Genre(s): Biography, Drama

Duration: 134 minutes

Age Restriction: PG 13

Actors: Rami Malek, Ben Hardy, Mike Myers

Directed By: Bryan Singer

IMDb: 8.4/10

This biopic may be the only way to experience a full measure of Queen nostalgia for those who have not heard the band the first time around—to indulge in vicarious nostalgia, a homecoming to somebody else’s home.

If so, Bohemian Rhapsody, a superficially clichéd yet thematically unusual bio-pic about the band’s lead singer and guiding spirit, Freddie Mercury (Rami Malek), delivers that second-hand rock memory by rooting its story less in the primary experience of the band’s performances than in a subtly revisionist, sharply current view of Mercury’s life and work.

Bohemian Rhapsody isn’t a comprehensive bio-pic, nor a full-spectrum consideration of Mercury’s life—it is a clearly and carefully oriented vision of his career. It’s mostly interested in his private life in relation to a single big idea: success and its price.

Bohemian Rhapsody offers nothing of Mercury’s childhood in Zanzibar, his schooling in Bombay, his lifelong devotion to rock and roll. The movie shows no years of dedicated practice or earlier musical life or ambition; his sole primordial effort is a song that he scribbles on a piece of paper and keeps folded up in his pocket while working, as a young man in London, as an airport baggage handler.

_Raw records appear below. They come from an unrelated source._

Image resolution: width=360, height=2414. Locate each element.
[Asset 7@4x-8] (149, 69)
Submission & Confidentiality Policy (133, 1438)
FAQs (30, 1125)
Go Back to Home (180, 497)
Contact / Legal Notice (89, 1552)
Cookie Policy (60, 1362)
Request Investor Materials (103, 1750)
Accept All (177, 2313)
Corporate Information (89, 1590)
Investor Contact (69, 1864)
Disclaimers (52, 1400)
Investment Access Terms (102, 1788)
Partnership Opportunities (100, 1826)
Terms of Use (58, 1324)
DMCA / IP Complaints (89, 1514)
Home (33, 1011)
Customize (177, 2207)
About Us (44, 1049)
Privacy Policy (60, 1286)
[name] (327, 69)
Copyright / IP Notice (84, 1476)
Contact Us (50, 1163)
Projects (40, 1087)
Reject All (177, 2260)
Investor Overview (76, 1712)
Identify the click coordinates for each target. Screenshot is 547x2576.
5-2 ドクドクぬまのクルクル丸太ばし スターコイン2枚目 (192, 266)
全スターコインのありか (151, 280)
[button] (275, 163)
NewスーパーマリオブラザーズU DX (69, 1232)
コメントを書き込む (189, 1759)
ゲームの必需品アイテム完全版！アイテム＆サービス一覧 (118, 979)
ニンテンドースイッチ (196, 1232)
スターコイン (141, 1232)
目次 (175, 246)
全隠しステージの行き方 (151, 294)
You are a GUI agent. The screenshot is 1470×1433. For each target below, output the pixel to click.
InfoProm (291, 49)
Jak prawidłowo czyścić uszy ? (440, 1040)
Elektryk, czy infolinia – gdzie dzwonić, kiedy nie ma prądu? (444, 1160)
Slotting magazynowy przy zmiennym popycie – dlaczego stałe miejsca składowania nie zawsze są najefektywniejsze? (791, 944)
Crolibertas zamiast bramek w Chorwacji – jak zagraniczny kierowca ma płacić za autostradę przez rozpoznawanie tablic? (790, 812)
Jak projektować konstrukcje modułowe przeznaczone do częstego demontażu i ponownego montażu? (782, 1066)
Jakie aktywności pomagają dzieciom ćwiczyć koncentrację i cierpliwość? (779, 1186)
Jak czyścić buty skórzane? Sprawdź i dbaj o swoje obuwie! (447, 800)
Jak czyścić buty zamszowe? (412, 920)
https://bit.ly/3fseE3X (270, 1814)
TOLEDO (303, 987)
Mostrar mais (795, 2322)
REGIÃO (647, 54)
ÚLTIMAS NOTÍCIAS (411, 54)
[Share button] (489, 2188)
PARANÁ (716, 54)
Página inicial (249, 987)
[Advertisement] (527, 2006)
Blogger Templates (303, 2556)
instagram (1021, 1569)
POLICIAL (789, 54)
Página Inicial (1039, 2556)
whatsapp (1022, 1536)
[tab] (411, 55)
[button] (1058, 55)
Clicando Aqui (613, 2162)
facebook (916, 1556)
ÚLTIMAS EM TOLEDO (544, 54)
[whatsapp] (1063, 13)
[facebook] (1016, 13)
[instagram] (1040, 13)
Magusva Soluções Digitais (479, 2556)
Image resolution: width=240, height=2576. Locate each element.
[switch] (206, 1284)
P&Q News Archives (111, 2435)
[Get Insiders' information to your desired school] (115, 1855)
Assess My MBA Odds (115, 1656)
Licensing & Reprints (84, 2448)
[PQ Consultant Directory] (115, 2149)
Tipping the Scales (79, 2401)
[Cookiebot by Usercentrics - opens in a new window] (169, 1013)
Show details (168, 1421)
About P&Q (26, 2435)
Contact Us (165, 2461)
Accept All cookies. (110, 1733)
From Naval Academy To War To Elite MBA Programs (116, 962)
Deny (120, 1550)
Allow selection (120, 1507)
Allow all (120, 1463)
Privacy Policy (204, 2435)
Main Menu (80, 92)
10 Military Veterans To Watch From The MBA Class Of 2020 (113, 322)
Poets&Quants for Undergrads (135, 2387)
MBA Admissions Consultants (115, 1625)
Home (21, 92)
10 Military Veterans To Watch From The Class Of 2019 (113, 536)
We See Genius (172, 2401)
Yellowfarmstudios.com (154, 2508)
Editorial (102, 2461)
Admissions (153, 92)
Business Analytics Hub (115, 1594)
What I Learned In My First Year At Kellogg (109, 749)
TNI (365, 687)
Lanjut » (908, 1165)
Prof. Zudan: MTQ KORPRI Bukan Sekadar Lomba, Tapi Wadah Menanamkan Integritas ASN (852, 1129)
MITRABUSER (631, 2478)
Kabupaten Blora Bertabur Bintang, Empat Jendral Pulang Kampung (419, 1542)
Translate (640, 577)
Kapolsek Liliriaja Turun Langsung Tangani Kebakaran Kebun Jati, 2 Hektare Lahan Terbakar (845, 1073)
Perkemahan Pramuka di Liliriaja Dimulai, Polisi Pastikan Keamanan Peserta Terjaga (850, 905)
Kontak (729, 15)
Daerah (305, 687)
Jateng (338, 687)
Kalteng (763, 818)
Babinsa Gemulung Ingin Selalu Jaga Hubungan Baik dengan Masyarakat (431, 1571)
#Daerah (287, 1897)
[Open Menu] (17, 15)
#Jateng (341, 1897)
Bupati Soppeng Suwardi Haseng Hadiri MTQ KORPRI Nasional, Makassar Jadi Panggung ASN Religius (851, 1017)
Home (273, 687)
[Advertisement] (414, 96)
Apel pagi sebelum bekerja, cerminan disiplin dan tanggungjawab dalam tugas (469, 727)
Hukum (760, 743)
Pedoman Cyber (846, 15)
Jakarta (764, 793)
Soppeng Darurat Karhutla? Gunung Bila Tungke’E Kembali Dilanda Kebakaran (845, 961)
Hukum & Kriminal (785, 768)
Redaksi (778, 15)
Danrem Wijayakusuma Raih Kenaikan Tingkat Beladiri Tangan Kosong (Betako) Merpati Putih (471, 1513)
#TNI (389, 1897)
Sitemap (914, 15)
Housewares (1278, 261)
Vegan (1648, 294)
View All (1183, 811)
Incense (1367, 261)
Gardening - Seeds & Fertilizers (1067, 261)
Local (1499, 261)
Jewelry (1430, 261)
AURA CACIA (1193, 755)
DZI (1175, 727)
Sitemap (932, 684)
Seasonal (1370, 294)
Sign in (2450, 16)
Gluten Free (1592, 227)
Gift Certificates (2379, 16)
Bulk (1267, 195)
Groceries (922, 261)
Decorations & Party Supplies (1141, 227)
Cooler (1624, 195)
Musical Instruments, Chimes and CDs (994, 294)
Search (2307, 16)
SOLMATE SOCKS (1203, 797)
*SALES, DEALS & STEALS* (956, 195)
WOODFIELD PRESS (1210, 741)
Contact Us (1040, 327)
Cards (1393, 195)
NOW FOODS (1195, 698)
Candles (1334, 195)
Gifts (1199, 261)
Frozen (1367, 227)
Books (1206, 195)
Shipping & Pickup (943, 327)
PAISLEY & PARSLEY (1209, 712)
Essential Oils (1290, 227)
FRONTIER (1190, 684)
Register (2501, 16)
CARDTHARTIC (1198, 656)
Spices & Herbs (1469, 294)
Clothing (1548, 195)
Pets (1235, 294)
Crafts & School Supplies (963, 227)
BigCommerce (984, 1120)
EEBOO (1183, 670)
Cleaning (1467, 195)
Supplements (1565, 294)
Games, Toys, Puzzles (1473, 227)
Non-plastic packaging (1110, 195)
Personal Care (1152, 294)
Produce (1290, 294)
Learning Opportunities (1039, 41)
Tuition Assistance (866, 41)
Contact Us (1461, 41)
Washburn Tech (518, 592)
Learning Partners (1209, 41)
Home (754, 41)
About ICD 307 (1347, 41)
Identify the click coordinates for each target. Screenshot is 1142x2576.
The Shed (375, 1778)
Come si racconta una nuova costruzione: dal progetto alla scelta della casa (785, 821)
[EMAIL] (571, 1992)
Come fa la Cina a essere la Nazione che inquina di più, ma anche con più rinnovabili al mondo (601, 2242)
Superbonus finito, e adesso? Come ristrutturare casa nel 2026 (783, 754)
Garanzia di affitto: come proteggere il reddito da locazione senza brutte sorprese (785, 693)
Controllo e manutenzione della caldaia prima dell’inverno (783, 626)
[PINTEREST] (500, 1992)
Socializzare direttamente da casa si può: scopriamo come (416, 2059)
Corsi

Mercury, who played piano and guitar, is of course depicted as being possessed of a formidable vocal technique, a remarkable near-operatic voice—but it’s presented as a natural gift that’s also a curse. He was born, as Freddie says, with four extra incisors, and the larger oral chamber is the reason for his large vocal range.

Freddie first shows off that range in a parking lot outside a club, where he’s trying to get members of a local band to take one of his songs. But the band has just lost its lead singer, and so Freddie does a spontaneous audition for them—not, however, before they make fun of his facial deformity and suggest that it’s an insurmountable obstacle to his becoming a band member, let alone its front man.

When the band’s music begins to crystallize, Freddie masterminds its path to success. He decides that the band should sell its van to finance the recording of an album, and, in the studio, he orchestrates its production as well as the unusual studio techniques with which they create it. He gives the band the new name of Queen; he arranges the crucial meeting, with Elton John’s manager (Aidan Gillen), that will put the band on the map; and, at that meeting, he sells the manager on the band’s future hit-making successes. The scene offers Freddie one of the script’s great arias, on the subject of his ambitions, as he tells the businessman that he’s playing “for the outcasts in the back” because those are the people with whom he himself identifies.

The direction of the film (credited to Bryan Singer, who was fired late in the production and replaced by Dexter Fletcher but is granted sole credit) is often oddly denatured, flip, and incurious, and its lack of vision keeps the movie far short of its—and, above all, of Malek’s—finest inspirations.